This definition includes the fire district in Inwood.
Furthermore, the exclusion of parks in Section 1502 of the County Charter's definition of "special districts" does not preclude defendant-respondent County Comptroller's auditing of parks as a "special district." The "special districts" discussed in Section 1502 governs the creations and extensions of the special districts enumerated therein by a Town (emphasis added). It requires the Town Clerk to submit a certified copy of a petition to create or extend only water, sewer, drainage or garbage and refuse collection and disposal districts to the Clerk of the County Board of Supervisors. The County Board of Supervisors must then determine by resolution whether the creation or extension of the proposed district conforms with a comprehensive or general plan therefor adopted by the County and is in the best interests of the County's inhabitants. Should either of those determinations be negative, the County Board of Supervisors must enact a resolution disapproving of the creation or extension of the district by a Town. Thus, Section 1502 of the County Charter governs a Town's creation and extension of only a limited number of special districts and the Court's [*4]limitation in Matter of Investigation of Inwood Fire Dist. by Comptroller of Nassau County, supra, of the County Comptroller's authority to audit only those special districts enumerated in Section 1502 of the County Charter was erroneous.
Whether the Park District is an administrative department of plaintiff-petitioner Town or a special district, defendant-respondent County Comptroller has authority to audit it.

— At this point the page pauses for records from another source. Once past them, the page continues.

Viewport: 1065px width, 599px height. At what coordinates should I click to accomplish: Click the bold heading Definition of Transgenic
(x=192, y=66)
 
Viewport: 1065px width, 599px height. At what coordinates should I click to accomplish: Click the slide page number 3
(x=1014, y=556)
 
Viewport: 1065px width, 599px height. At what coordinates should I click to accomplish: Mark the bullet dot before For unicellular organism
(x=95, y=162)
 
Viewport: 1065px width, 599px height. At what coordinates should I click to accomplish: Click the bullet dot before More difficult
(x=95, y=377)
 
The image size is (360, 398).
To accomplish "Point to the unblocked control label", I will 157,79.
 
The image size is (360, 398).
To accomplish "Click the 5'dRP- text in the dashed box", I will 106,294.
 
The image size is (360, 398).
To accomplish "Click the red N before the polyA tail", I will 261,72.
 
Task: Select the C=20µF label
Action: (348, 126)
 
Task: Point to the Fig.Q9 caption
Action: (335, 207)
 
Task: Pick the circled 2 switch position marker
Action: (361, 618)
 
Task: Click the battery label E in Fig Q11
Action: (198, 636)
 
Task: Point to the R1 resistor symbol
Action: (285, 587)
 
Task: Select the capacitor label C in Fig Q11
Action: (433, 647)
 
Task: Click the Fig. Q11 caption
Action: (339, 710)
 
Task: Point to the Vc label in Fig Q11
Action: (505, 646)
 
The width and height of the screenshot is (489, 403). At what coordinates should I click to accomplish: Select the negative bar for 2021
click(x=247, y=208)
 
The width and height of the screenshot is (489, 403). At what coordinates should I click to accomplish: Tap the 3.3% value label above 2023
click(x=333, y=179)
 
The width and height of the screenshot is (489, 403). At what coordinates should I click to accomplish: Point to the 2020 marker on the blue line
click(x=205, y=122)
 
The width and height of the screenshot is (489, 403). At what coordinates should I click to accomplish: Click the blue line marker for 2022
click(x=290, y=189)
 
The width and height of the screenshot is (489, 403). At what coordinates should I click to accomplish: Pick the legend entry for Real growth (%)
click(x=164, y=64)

A petition seeking Article 78 relief in the nature of prohibition should be granted upon a showing that a "body or officer proceeded, is proceeding, or is about to proceed without or in excess of jurisdiction . . . ." CPLR § 7803(2).
"[A] petitioner seeking a writ of prohibition must demonstrate that: (1) a body or officer is acting in a judicial or quasi-judicial capacity, (2) that body or officer is proceeding or threatening to proceed in excess of its jurisdiction and (3) petitioner has a clear legal right to the relief requested." Matter of Town of Huntington v. New York State Div. of Human Rights, 82 NY2d 783, 604 N.Y.S.2d 541 (1993). See also Holtzman v. Goldman, 71 NY2d 564, 528 N.Y.S.2d 21 (1988).
The statute relied on by defendant-respondent Maragos in his issuance of the subpoena duces tecum, Section 402(6) of the Nassau County Charter, was enacted by the New York State Legislature in 1936. See L. 1936 ch 879. See also Mahler v. Gulotta, 297 AD2d 712, 747 N.Y.S.2d 562 (2d Dept. 2002), lv den., 98 NY2d 615, 752 N.Y.S.2d 1 (2002); Torre v. County of Nassau, 86 NY2d 421, 633 N.Y.S.2d 465 (1995); Korn v. Gulotta, 72 NY2d 363, 534 N.Y.S.2d 108 (1988); Burke v. Krug, 161 Misc. 687, 291 N.Y.S.2d 897 (Supreme Court Nassau County 1936). Accordingly, the applicability of the Home Rule Law is questionable. See Mahler v. Gulotta, supra at 713, citing Municipal Home Rule Law § 33(1); Torre v. County of Nassau, supra; Korn v. Gulotta, supra; Burke v. Krug, supra. Assuming, arguendo, that the Municipal Home Rule Law applies, the County Charter's delegation of authority to the County Comptroller to audit towns and special districts remains valid.
Neither the New York State Constitution, the General Municipal Law nor any other statute applicable here specifically bar any local governmental entity from exercising concurrent auditing powers (like those sought to be exercised here) with the State Comptroller.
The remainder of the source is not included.